A point of interest is the fusion of the then-upcoming 1982 Soccer World Cup theme with the topic of Islamic terrorism, which was at that time still a "novelty". The terrorist leader mentioned to be behind the story's plot is a caricature of Muammar Gaddafi.

== Plot ==
A band of Oriental terrorists decide to execute a strike against the U.S.A. using a terrible weapon: A soccer ball housing bio-engineered bacteria which continuously produce a gas that turns any who inhale it into a donkey.
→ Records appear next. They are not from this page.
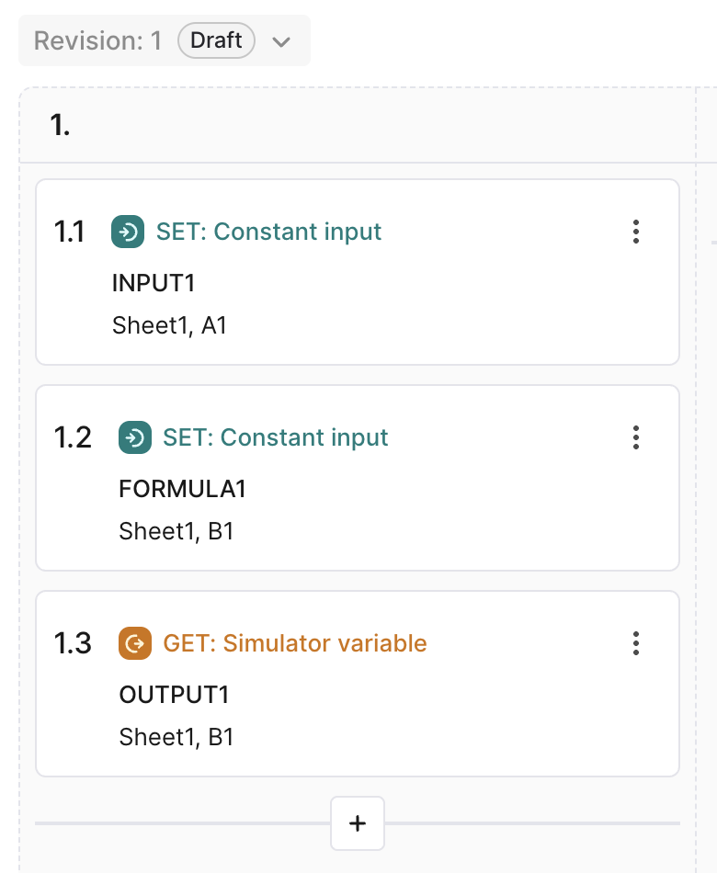Screen dimensions: 717x873
Task: Open step 1.2 "SET: Constant input" title
Action: coord(276,437)
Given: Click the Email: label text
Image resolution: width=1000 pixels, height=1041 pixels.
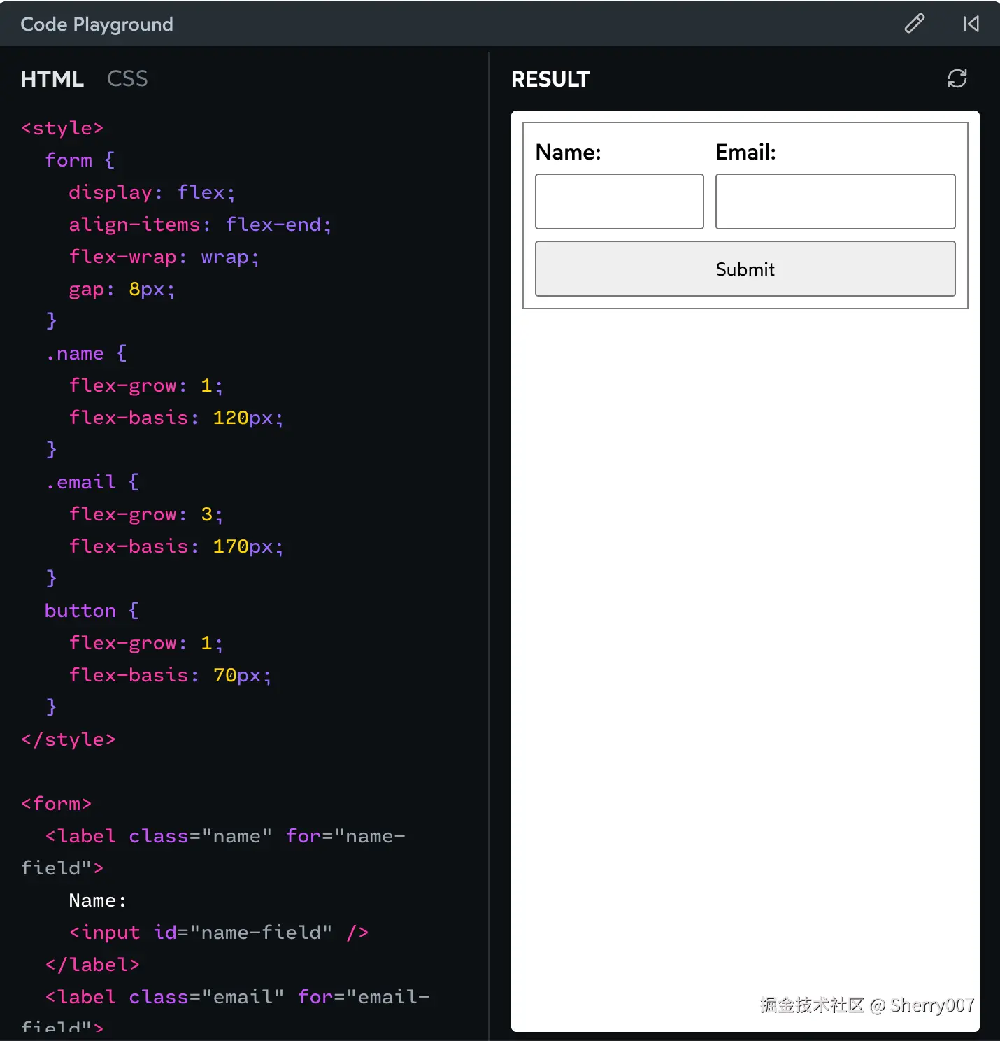Looking at the screenshot, I should tap(745, 152).
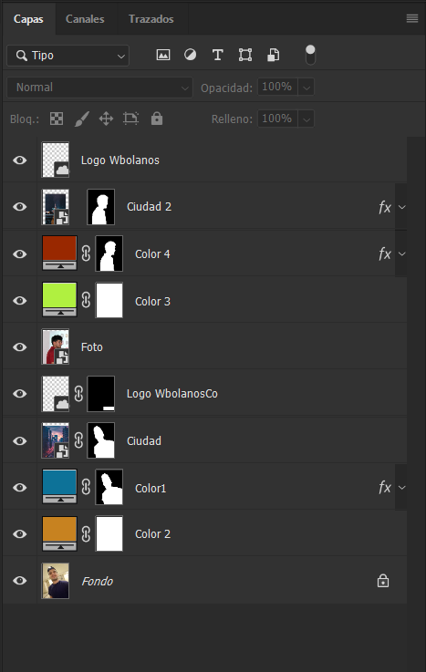This screenshot has height=672, width=426.
Task: Select the green Color 3 swatch thumbnail
Action: click(59, 300)
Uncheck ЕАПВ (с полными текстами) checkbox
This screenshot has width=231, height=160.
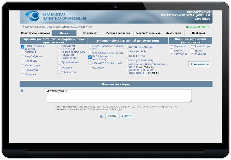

Due to a slight mishap during an attempted mid-air hijacking (since the plane passengers did not believe that the terrorist's hand grenade was real), the ball instead ends up near the Spanish coast, where it is unwittingly picked up by a number of boaters. Since the ball has somehow suffered a leak, it instantly turns its finders into donkeys.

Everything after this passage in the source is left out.